Using Sales Promotion to Attract Visitors to Your Trade Show Stand
Trade shows offer a particularly vibrant environment for sales promotion, due to the ‘hands on’ nature of the selling experience and limited time-span of the event.
Using Personal Selling to Gain Business From Your Trade Show Stand
Personal selling is the activities your staff engage in while manning your trade show booth, and is quite possibly the single most important element of the entire trade show paradigm (well, along with post show follow-up…but that’s a discussion for another article!).
To truly appreciate how important personal selling is in the grand scheme of things, you need to ‘walk the floor of a trade show’ and OBSERVE the sales dynamic in action.
I have to say that walking the floor of a trade show I’ve produced is my favorite part of the entire event, because whenever I stand there looking at the throngs of people and the rows upon rows of exhibitors, I’m always overwhelmed by the genuine feeling of pride that comes from my having headed up a team that created something from nothing. Because a dynamic, bustling trade show really is a beautiful thing to behold. So, if you’ve never taken the time to walk around a trade show yourself, I’d advise you to do it ASAP, because it’s there, at the ‘coal face’ of the event, that companies capitalize on their investment…or flush their money down the toilet.
It never ceases to amaze me how much money companies invest in trade shows via advertising / marketing, public relations and sales promotion…only to blow it all by staffing their booth with sales people who – not to put too fine a point on it – don’t want to be there!

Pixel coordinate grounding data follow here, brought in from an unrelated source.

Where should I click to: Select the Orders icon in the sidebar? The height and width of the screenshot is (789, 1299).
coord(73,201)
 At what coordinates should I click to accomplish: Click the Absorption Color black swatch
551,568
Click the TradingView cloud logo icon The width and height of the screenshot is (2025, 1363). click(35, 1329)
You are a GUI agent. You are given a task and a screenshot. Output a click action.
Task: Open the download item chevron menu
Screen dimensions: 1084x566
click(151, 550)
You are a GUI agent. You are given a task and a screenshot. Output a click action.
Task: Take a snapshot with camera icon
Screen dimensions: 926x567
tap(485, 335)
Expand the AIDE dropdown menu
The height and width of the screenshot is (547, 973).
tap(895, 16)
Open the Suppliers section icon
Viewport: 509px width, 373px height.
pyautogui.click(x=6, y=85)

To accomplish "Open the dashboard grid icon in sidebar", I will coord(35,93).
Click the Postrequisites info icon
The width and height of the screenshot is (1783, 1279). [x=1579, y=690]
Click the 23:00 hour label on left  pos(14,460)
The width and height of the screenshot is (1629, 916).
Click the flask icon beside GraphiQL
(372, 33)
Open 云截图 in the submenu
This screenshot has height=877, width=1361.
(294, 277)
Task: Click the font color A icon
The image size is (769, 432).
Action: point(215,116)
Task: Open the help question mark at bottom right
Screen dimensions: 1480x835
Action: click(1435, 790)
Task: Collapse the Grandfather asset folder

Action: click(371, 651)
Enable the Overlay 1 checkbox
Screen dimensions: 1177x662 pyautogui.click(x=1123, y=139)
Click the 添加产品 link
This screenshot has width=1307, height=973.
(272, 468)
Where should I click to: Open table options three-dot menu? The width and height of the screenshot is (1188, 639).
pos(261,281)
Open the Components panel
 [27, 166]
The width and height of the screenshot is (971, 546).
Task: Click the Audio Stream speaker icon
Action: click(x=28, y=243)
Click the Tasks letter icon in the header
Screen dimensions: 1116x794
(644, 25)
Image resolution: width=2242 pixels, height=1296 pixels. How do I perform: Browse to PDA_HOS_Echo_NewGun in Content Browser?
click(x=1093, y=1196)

Many sales people are good at their job, when their job involves calling on a client and doing a ‘sales presentation’, etc. But that doesn’t in any way mean they’re a natural ‘people person’. Which is exactly what you need to be when manning a trade show booth.
Trade shows are a ‘sales neutral’ environment, where traditional ‘hard sell’ techniques only serve to scare prospective customers away. Trade shows are a venue where ‘always be closing’ needs to be replaced in the sales person’s mind with, ‘always be listening’. Perhaps Dale Carnegie put it best when he said, ‘You have one mouth and two ears, use them in proportion’. Because never has that truism been more relevant than to a person manning a trade show booth. And, while all companies love to sell on the trade show floor, the vast majority of sales they make will come during their post show follow-up, long after the trade show is over. Therefore the sales person’s raison detre while manning their booth is not to close sales (unless that opportunity is there to be taken, of course), but to smile, listen, ask questions, gather contact information, get the prospect excited about the products and services on offer…and establish a personal rapport so they or a colleague can call on them at a later date to close the deal. Because trust me, there is nothing more likely to make visitors walk away from your trade show stand than if your sales staff go all ‘Tom Hopkins’ on them. Which is why populating your trade show booth with knowledgeable sales staff who are genuinely friendly, have a great smile and are easy to get along with, will gain you far more business in the long run, than staffing it with hardcore ‘closers’.
Because unless they have a ‘personality’ in their bag of tricks along with a 101 ‘test closes’…you’ll be best served by keeping them in reserve for the post show follow-up…where the fun really begins!